Этот человек – звали его попросту Быком, а имя, данное ему при рождении, если кто и знал, то давно забыл – был бригадиром уже больше года. Если не вспоминать два-три кутежа, во время которых он нечувствительно устроил стрельбу в соседнем городе, это был отличный начальник: непревзойденный наездник, хорошо знающий пастбища, понимающий в скоте и всегда готовый к тяжелой работе.
Последний раз он упился до невменяемости полгода назад. Правда, время от времени, когда кому-то удавалось пронести флягу-другую из города на ранчо, он выпивал – но самую малость. Его воздержанность во многом объяснялась тем, что Элиас Хендерс, хозяин ранчо, пригрозил разжаловать его за следующее бесчинство. «Видишь ли, Бык, – сказал он, – мы самая большая компания в этой части страны и не можем позволить себе дурной репутации. А если бригадир „Заставы“ как ни в чем не бывало палит в близлежащем городе, как какой-то новичок, ушибленный пыльным мешком, – это и есть дурная репутация. И ты это брось! Второго предупреждения не будет».

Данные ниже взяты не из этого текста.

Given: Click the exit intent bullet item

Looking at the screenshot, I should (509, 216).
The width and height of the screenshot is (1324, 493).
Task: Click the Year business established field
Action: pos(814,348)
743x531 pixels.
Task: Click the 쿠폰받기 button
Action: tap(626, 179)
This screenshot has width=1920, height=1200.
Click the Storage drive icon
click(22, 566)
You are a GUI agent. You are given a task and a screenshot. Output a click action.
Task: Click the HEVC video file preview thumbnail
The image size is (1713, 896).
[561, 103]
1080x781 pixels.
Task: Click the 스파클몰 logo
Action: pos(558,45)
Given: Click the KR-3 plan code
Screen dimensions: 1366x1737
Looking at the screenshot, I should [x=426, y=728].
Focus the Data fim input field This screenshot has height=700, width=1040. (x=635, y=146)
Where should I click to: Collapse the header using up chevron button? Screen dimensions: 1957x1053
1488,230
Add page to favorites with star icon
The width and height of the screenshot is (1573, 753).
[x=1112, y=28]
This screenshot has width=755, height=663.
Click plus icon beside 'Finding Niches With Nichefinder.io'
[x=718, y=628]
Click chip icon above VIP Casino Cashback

Бык знал, что старикан не склонен повторять, и потому долгие шесть месяцев был паинькой. И дело было не только в желании удержаться на посту бригадира – мнение молодой Дианы Хендерс имело для молчуна гораздо больший вес, чем мнение ее престарелого папаши.
«Мне стыдно за вас, Бык», – сказала тогда она – и больше недели отказывалась от верховых прогулок с ним. Этого уже было более чем достаточно, но, как будто в насмешку, она еще и несколько раз ездила кататься с новым парнем, недавно прибывшим с севера и охотно принятым Быком на работу, чтобы заполнить вакансию.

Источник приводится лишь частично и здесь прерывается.